▶ [Work to complete]
The answer must be an exact copy of every entry.

▶ [Input material]
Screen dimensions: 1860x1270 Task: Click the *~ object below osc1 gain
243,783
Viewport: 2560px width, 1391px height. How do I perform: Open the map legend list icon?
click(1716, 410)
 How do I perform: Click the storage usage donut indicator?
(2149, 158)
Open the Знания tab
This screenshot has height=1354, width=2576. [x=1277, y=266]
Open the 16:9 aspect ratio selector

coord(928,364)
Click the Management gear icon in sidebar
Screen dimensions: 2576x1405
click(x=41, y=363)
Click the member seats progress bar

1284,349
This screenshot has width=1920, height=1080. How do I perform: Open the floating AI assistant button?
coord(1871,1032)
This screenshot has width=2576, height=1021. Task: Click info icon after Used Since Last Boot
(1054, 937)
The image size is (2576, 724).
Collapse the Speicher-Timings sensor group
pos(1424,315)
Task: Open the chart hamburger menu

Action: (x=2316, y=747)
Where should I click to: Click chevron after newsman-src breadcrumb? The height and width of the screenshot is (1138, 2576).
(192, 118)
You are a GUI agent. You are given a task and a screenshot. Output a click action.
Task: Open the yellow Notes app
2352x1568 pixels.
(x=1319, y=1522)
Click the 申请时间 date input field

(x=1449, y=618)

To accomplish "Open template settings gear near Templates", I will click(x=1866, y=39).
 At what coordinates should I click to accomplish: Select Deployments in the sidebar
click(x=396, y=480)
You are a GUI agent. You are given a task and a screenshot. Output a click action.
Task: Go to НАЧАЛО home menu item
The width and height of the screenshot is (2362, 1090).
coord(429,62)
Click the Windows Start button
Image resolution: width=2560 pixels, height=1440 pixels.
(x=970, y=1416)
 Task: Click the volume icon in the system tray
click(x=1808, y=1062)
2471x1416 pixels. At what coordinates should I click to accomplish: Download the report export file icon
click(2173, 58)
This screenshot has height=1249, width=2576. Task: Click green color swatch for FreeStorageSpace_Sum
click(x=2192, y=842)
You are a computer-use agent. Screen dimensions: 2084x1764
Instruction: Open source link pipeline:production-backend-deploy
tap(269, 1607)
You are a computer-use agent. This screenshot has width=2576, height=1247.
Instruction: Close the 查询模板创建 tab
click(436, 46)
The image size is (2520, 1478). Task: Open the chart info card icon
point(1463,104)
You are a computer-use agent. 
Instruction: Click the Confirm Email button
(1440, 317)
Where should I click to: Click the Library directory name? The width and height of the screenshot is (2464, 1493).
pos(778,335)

▶ [Response to this exercise]
Screen dimensions: 1860x1270 Task: Click the *~ object below osc1 gain
243,783
Viewport: 2560px width, 1391px height. How do I perform: Open the map legend list icon?
click(1716, 410)
 How do I perform: Click the storage usage donut indicator?
(2149, 158)
Open the Знания tab
This screenshot has height=1354, width=2576. [x=1277, y=266]
Open the 16:9 aspect ratio selector

coord(928,364)
Click the Management gear icon in sidebar
Screen dimensions: 2576x1405
click(x=41, y=363)
Click the member seats progress bar

1284,349
This screenshot has width=1920, height=1080. How do I perform: Open the floating AI assistant button?
coord(1871,1032)
This screenshot has width=2576, height=1021. Task: Click info icon after Used Since Last Boot
(1054, 937)
The image size is (2576, 724).
Collapse the Speicher-Timings sensor group
pos(1424,315)
Task: Open the chart hamburger menu

Action: (x=2316, y=747)
Where should I click to: Click chevron after newsman-src breadcrumb? The height and width of the screenshot is (1138, 2576).
(192, 118)
You are a GUI agent. You are given a task and a screenshot. Output a click action.
Task: Open the yellow Notes app
2352x1568 pixels.
(x=1319, y=1522)
Click the 申请时间 date input field

(x=1449, y=618)

To accomplish "Open template settings gear near Templates", I will click(x=1866, y=39).
 At what coordinates should I click to accomplish: Select Deployments in the sidebar
click(x=396, y=480)
You are a GUI agent. You are given a task and a screenshot. Output a click action.
Task: Go to НАЧАЛО home menu item
The width and height of the screenshot is (2362, 1090).
coord(429,62)
Click the Windows Start button
Image resolution: width=2560 pixels, height=1440 pixels.
(x=970, y=1416)
 Task: Click the volume icon in the system tray
click(x=1808, y=1062)
2471x1416 pixels. At what coordinates should I click to accomplish: Download the report export file icon
click(2173, 58)
This screenshot has height=1249, width=2576. Task: Click green color swatch for FreeStorageSpace_Sum
click(x=2192, y=842)
You are a computer-use agent. Screen dimensions: 2084x1764
Instruction: Open source link pipeline:production-backend-deploy
tap(269, 1607)
You are a computer-use agent. This screenshot has width=2576, height=1247.
Instruction: Close the 查询模板创建 tab
click(436, 46)
The image size is (2520, 1478). Task: Open the chart info card icon
point(1463,104)
You are a computer-use agent. 
Instruction: Click the Confirm Email button
(1440, 317)
Where should I click to: Click the Library directory name? The width and height of the screenshot is (2464, 1493).
pos(778,335)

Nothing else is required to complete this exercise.